Alibaba has filed suit against the US Department of Defense, claiming the real reason it landed on a military blacklist is not because of alleged ties to the Chinese military, but because American generals are simply jealous of its recommendation engine.

The e-commerce giant’s legal team reportedly argues that if the Pentagon possessed algorithmic prowess anywhere near Alibaba’s level, it would not need to ban the competition—it would just buy it. The suit suggests that a system capable of predicting what you want to buy before you know you want it represents a threat so asymmetrical that the only rational response is to pretend it is about national security rather than admit defeat.

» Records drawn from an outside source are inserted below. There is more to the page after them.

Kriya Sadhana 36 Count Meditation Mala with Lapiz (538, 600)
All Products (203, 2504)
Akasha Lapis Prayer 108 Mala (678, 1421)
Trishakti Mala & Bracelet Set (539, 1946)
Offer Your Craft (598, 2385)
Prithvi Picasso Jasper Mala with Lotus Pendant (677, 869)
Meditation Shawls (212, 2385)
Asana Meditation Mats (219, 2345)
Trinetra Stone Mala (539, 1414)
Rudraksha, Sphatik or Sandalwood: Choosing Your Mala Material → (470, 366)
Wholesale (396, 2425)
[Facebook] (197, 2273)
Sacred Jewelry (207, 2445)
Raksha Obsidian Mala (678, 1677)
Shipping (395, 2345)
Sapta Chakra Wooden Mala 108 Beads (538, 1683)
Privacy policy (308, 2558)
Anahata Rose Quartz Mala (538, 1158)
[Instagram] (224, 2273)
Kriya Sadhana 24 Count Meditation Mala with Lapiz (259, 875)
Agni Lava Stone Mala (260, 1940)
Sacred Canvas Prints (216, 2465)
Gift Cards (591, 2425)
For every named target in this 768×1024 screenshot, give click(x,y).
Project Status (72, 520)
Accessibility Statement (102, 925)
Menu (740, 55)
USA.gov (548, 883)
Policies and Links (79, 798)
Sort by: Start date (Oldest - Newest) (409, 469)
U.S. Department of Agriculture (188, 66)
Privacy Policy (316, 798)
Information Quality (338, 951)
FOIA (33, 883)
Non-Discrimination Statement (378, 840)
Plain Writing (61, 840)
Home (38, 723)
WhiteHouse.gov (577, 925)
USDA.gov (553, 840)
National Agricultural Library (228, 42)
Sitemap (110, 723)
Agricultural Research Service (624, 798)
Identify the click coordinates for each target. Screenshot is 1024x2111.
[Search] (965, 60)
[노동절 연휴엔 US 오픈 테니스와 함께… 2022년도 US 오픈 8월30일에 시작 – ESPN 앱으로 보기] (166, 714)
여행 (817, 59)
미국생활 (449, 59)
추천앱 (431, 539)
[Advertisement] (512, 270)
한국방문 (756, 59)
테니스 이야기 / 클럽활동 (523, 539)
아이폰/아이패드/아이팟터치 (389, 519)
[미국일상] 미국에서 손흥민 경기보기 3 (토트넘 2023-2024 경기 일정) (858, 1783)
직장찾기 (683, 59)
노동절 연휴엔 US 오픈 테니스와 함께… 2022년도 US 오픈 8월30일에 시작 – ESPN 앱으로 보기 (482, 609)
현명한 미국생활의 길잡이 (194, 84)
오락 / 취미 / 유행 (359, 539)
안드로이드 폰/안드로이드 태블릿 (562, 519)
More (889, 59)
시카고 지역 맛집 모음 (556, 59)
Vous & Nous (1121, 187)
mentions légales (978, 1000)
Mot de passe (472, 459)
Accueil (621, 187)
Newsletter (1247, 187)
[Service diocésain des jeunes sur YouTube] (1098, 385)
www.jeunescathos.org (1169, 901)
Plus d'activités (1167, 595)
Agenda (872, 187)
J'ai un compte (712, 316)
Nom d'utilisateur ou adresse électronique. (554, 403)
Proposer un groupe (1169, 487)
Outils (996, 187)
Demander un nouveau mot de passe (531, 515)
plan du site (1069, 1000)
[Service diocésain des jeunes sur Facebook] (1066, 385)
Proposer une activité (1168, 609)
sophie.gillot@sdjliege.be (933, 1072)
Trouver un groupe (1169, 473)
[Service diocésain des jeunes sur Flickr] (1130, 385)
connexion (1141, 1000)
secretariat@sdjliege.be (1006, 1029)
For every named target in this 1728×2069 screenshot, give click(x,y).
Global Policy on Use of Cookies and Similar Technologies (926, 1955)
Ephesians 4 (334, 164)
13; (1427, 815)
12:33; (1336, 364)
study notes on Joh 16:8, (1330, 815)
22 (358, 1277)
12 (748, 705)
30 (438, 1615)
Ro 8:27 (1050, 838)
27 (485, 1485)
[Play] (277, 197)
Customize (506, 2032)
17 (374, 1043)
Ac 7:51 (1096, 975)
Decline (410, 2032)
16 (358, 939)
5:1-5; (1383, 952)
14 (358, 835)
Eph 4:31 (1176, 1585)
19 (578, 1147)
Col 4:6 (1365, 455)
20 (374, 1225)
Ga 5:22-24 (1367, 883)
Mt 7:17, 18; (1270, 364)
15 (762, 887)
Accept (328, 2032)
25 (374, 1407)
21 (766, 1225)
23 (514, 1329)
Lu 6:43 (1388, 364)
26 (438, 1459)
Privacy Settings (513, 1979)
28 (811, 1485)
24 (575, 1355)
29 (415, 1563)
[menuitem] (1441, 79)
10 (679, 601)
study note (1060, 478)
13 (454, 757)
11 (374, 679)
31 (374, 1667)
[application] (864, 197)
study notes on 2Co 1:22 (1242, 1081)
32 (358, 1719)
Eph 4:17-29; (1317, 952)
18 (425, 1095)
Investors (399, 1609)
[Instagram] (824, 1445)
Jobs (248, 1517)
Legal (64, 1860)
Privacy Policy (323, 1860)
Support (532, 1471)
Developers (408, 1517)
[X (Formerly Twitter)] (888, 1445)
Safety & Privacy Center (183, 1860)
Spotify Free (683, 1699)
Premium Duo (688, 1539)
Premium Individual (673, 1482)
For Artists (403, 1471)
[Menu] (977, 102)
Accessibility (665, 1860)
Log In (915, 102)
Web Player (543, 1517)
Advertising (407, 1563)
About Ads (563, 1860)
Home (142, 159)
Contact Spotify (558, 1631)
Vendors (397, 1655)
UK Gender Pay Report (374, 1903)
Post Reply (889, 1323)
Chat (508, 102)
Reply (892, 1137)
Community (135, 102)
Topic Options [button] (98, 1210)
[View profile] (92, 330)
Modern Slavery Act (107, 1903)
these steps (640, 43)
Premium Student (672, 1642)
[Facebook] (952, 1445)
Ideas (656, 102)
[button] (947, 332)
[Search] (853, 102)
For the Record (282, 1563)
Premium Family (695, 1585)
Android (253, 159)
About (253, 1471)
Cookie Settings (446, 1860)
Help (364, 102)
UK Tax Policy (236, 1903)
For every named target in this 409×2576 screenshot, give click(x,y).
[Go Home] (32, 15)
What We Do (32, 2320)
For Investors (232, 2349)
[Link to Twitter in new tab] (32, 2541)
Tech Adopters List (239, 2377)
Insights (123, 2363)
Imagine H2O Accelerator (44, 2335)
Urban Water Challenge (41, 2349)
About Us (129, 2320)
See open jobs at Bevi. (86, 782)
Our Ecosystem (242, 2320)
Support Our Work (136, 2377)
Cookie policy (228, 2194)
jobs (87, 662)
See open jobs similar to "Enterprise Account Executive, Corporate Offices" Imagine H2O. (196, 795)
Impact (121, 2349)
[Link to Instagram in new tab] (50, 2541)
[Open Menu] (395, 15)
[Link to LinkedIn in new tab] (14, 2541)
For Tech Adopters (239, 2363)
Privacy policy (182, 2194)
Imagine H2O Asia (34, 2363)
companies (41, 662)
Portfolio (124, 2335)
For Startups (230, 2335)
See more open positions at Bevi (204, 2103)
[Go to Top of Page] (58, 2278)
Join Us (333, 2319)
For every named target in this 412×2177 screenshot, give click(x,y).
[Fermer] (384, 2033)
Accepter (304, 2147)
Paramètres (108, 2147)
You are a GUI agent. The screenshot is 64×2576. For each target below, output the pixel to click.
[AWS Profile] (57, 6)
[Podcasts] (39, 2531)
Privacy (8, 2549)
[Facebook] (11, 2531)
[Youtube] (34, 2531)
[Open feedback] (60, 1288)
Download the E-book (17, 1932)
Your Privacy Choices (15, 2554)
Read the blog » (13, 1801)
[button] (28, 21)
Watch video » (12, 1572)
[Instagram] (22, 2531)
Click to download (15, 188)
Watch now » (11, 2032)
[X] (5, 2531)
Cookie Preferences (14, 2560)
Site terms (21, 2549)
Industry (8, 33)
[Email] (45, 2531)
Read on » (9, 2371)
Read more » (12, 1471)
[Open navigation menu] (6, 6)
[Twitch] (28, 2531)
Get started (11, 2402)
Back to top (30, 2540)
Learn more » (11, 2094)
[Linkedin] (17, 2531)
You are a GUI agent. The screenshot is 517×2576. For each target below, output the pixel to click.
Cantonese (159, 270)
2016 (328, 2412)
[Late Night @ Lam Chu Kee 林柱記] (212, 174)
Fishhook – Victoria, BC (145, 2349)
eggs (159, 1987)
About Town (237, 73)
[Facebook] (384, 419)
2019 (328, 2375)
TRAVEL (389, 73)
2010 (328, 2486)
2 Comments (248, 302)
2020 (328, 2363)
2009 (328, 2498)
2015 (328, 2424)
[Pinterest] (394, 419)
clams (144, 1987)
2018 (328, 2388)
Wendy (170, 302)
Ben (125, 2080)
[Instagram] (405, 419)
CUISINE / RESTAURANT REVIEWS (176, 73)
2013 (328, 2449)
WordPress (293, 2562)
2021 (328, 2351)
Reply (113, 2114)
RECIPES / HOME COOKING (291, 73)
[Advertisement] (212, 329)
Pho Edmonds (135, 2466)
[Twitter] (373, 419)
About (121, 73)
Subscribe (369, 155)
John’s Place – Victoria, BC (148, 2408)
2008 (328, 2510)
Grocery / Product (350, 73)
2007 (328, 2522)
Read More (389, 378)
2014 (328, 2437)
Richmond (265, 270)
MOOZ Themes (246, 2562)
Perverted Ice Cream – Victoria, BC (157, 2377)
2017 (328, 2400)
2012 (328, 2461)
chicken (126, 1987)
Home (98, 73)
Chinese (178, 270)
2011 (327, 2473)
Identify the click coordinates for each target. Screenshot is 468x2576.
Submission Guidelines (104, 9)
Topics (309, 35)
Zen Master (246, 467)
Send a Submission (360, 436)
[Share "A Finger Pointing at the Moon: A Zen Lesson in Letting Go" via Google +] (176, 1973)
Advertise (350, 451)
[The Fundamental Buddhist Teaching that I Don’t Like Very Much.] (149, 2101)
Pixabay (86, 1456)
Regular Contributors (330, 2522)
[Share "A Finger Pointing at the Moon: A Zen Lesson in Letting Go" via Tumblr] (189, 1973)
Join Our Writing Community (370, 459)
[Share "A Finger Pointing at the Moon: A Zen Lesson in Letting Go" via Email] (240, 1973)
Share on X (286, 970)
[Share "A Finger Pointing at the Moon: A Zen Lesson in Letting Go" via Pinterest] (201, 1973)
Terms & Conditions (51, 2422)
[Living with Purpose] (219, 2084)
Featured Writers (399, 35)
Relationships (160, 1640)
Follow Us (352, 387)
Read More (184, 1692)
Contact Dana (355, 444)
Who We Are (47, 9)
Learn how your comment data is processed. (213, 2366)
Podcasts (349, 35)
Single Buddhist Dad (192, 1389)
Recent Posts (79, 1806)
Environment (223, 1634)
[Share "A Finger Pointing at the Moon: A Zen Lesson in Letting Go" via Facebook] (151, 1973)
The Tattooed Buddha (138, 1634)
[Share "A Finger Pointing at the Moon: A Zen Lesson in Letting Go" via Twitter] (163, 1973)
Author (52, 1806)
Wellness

Alibaba’s position rests on a straightforward reading of the facts: a platform that can optimize supply chains across 800 million users is, by definition, too powerful for a military establishment still using spreadsheets from 2003. Why else would you blacklist something, the argument goes, except to protect yourself from the humiliation of competing against it?

The Department of Defense has not responded directly, though sources close to the Pentagon suggest they are currently reviewing whether their own procurement algorithms could theoretically identify a threat before it materializes. Early results are inconclusive.

Meanwhile, Alibaba’s legal team is preparing for depositions in which they will almost certainly ask whether the US military has ever tried just, you know, buying better software instead of banning it.